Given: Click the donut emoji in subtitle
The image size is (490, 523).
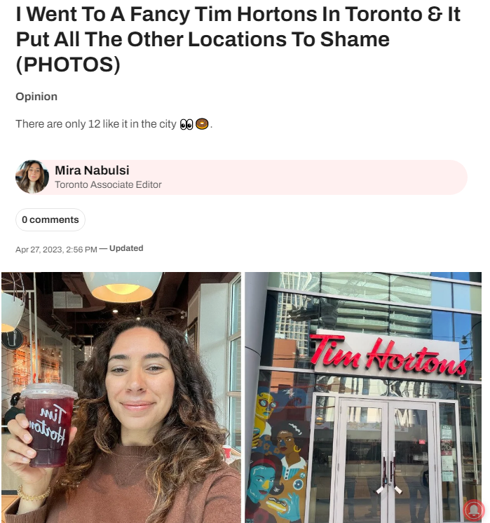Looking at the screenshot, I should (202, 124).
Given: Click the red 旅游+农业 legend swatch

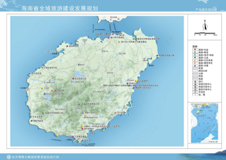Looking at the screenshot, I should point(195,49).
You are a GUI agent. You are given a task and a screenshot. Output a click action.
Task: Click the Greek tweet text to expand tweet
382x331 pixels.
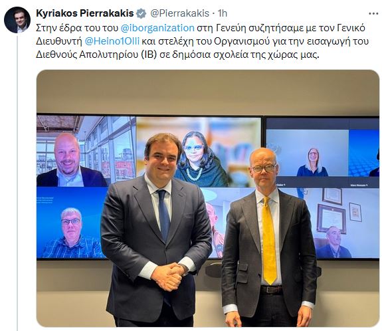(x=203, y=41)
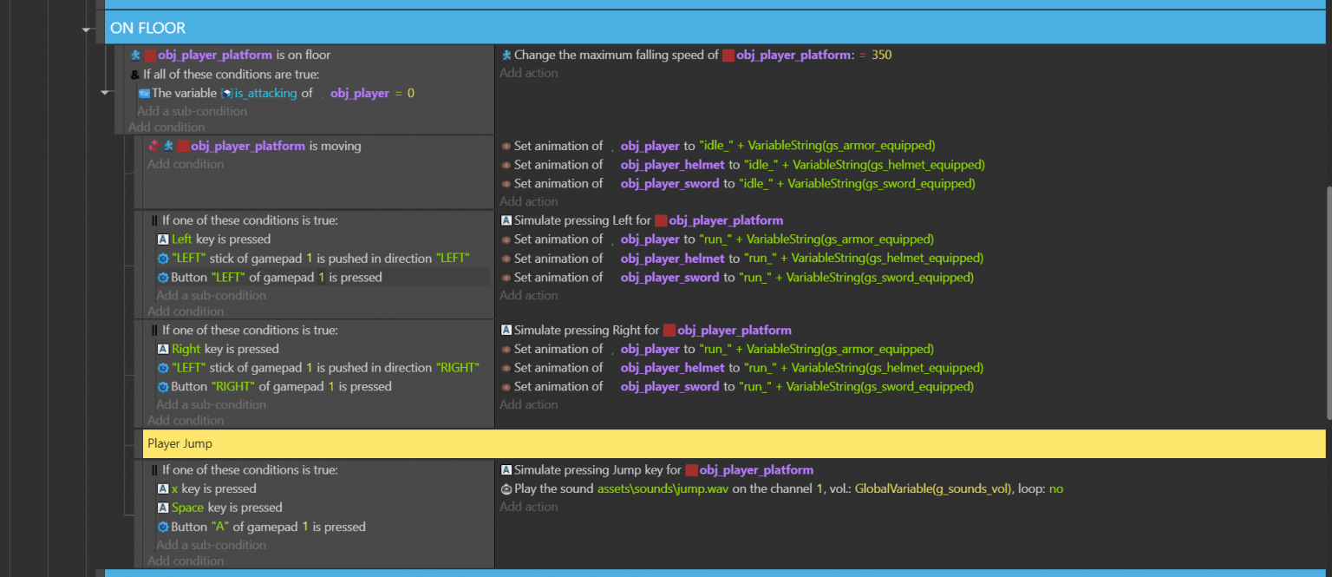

*REQUIREMENTS*: Reproduce the listing above line for line, without the pictures.

*FULL ANSWER*:
Given: Click the donut emoji in subtitle
The image size is (490, 523).
Looking at the screenshot, I should (202, 124).
Given: Click the red 旅游+农业 legend swatch

Looking at the screenshot, I should point(195,49).
You are a GUI agent. You are given a task and a screenshot. Output a click action.
Task: Click the Greek tweet text to expand tweet
382x331 pixels.
(x=203, y=41)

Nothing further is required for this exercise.